Excerpted passage start

CogACT: A Foundational Vision-Language-Action Model for Synergizing Cognition and Action in Robotic Manipulation
🚩Project Page | 📑Paper | 🤗Models
This is the code for CogACT: A Foundational Vision-Language-Action Model for Synergizing Cognition and Action in Robotic Manipulation.
- 🔥 [2024-12-23] Update new setions: Deployment in The Real World and Inference Speed. It demonstrates the advantage of our approach in inference speed.
- 🔥 [2024-12-01] Initial release.
- Installation
- Getting Started
- Fully Fine-Tuning
- Training CogACT from Scratch
- Evaluation in SIMPLER
- Deployment in The Real World
- Inference Speed
The code is built using Python 3.10, and can be run under any environment with Python 3.8 and above. We require PyTorch >= 2.2.0 and CUDA >= 12.0 (It may run with lower versions, but we have not tested it).
We recommend using Miniconda and setting up an environment:
conda create --name cogact python=3.10
Next, clone our repo and install the required packages:
git clone https://github.com/microsoft/CogACT
cd CogACT
pip install -e .
If you need to use the traning code, please also install the Flash Attention:
# Training additionally requires Flash-Attention 2 (https://github.com/Dao-AILab/flash-attention)
pip install packaging ninja
# Verify Ninja --> should return exit code "0"
ninja --version; echo $?
# Install Flash Attention 2
# =>> If you run into difficulty, try `pip cache remove flash_attn` first
pip install "flash-attn==2.5.5" --no-build-isolation
We release three CogACT models with different model sizes, including Small, Base and Large. Checkpoints, configs, and model cards are availabel on Hugging Face page. Refer to the code below for the minimal inference:
from PIL import Image
from vla import load_vla
import torch
model = load_vla(
'CogACT/CogACT-Base', # choose from [CogACT-Small, CogACT-Base, CogACT-Large] or the local path
load_for_training=False,
action_model_type='DiT-B', # choose from ['DiT-S', 'DiT-B', 'DiT-L'] to match the model weight
future_action_window_size=15,
)
# about 30G Memory in fp32;
# (Optional) use "model.vlm = model.vlm.to(torch.bfloat16)" to load vlm in bf16
model.to('cuda:0').eval()

Excerpted passage end

- [Brief A] List every line of the rows below that contains the string "height", matching case exactly.
- [Brief B] Go on with the CogACT setup guide above from the point where it stops.

Material for the task start

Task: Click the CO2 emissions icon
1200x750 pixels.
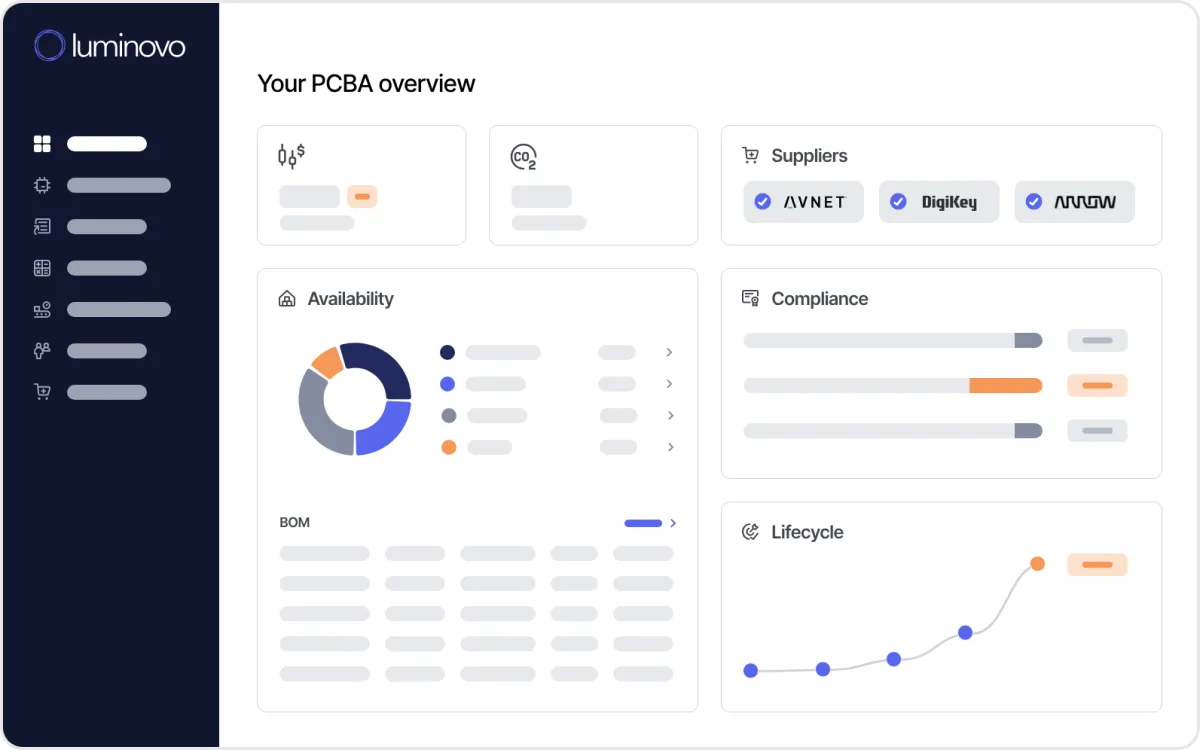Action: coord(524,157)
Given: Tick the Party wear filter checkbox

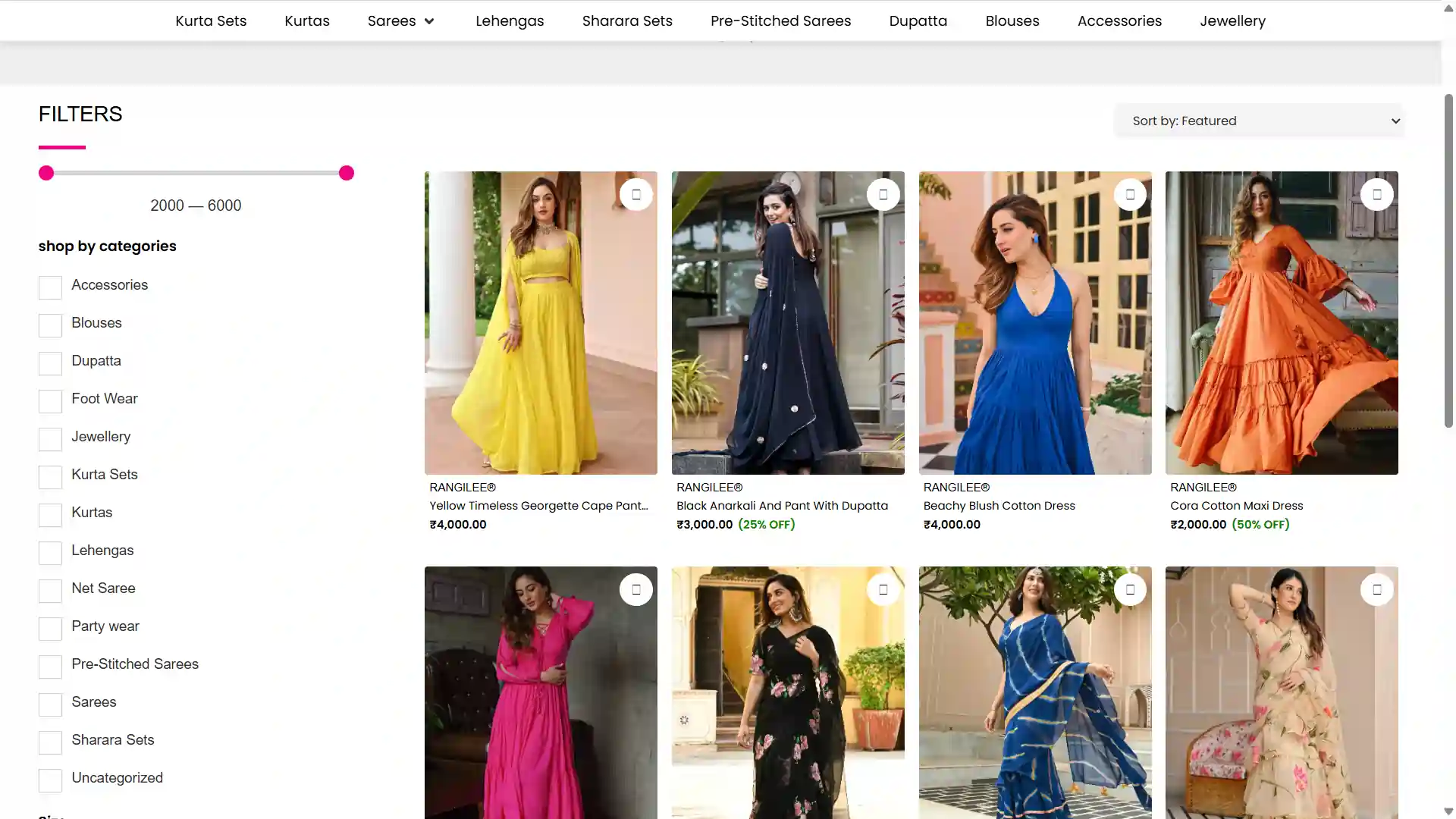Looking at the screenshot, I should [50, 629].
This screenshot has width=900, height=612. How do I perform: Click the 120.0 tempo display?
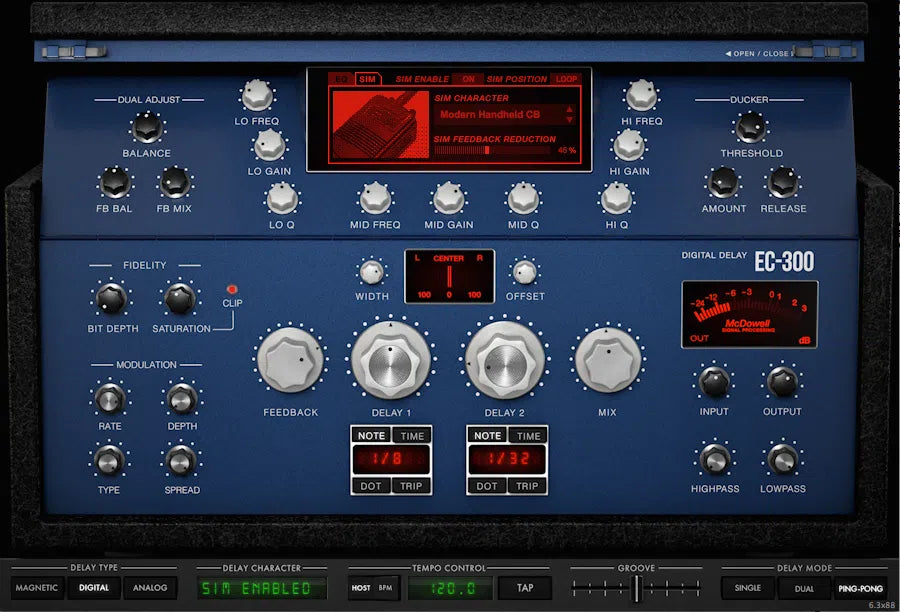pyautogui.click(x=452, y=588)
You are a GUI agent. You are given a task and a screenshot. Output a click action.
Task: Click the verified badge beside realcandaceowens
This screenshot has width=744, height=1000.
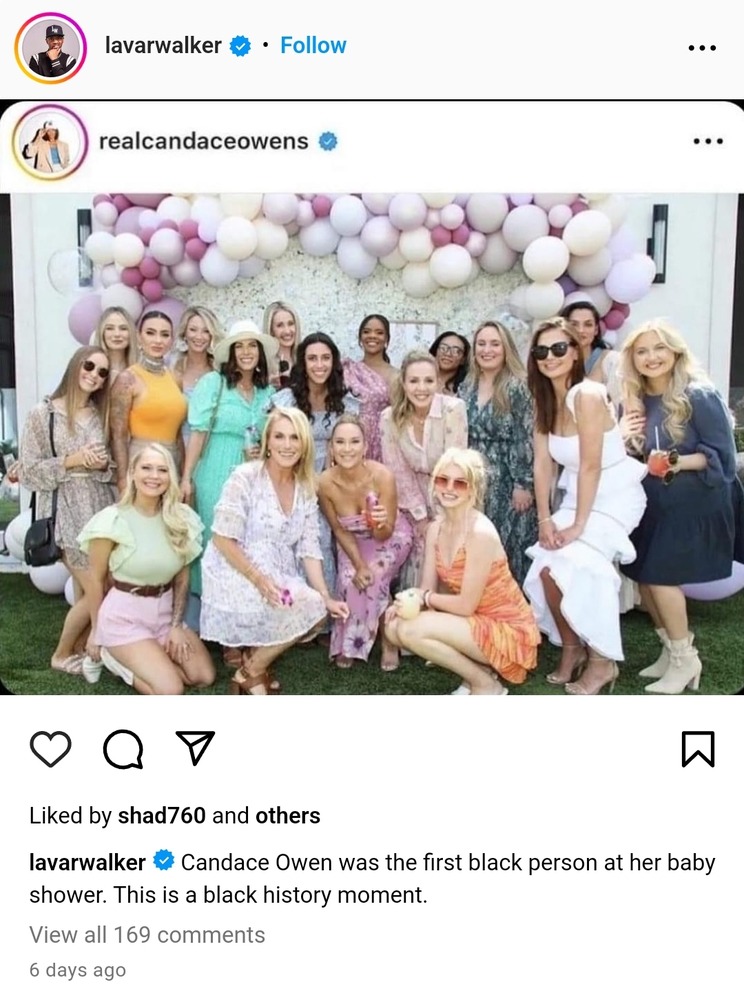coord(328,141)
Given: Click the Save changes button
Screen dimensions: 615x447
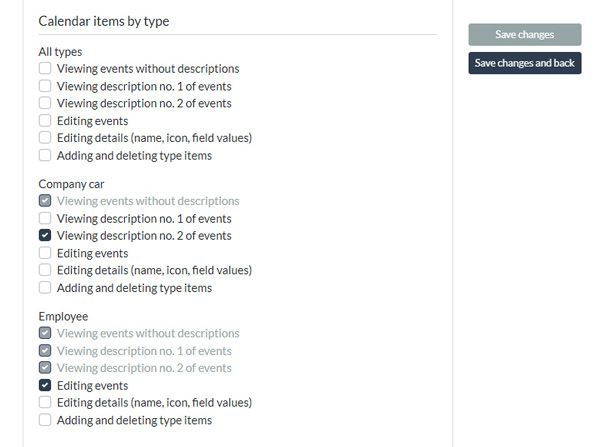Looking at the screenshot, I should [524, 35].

Material for the task end

- [Exercise answer A]
This screenshot has width=900, height=612. How do I perform: Click the 120.0 tempo display?
This screenshot has width=744, height=1000.

- [Exercise answer B]
image: Image.Image = <input_your_image>
prompt = "move sponge near apple" # input your prompt
# Predict Action (7-DoF; un-normalize for RT-1 google robot data, i.e., fractal20220817_data)
actions, _ = model.predict_action(
image,
prompt,
unnorm_key='fractal20220817_data', # input your unnorm_key of the dataset
cfg_scale = 1.5, # cfg from 1.5 to 7 also performs well
use_ddim = True, # use DDIM sampling
num_ddim_steps = 10, # number of steps for DDIM sampling
)
# results in 7-DoF actions of 16 steps with shape [16, 7]
Alternatively, you can use batch inference function predict_action_batch
from vla/cogactvla.py to accelerate inference in the simulator. For our Adaptive Action Ensemble
strategy, please refer to adaptive_ensemble.py.
To fully fine-tune the pretrained models, we use PyTorch Fully Sharded Data Parallel (FSDP). The training script used is from Prismatic VLMs. We recommend using fully finetune on your dataset instead of LoRA, because the model with fully finetuning performs better in a shorter training time. Empirically. Fully finetuning the pretrained model for around 30 epochs already yields good results. Pretrained models can be download from our Hugging Face page or by passing the model_id to the training scripts for automatic download.
Download from our Hugging Face page, using CogACT-Base for an example. (Optional)
# Change directory to your base model PATH
cd <your_base_model_path>
# Make sure you have git-lfs installed (https://git-lfs.com)
git lfs install
# Download checkpoint (30 GB)
git clone https://huggingface.co/CogACT/CogACT-Base
You can also pass the model_id (e.g., CogACT/CogACT-Base
) to the training scripts for automatic download. (Seeing below)
Next, create a Hugging Face user access token and export the token value.
# export the HuggingFace user access token token
export HF_TOKEN = hf_..
Then launch the training script. We use one node with 8 A100 GPUs as an example.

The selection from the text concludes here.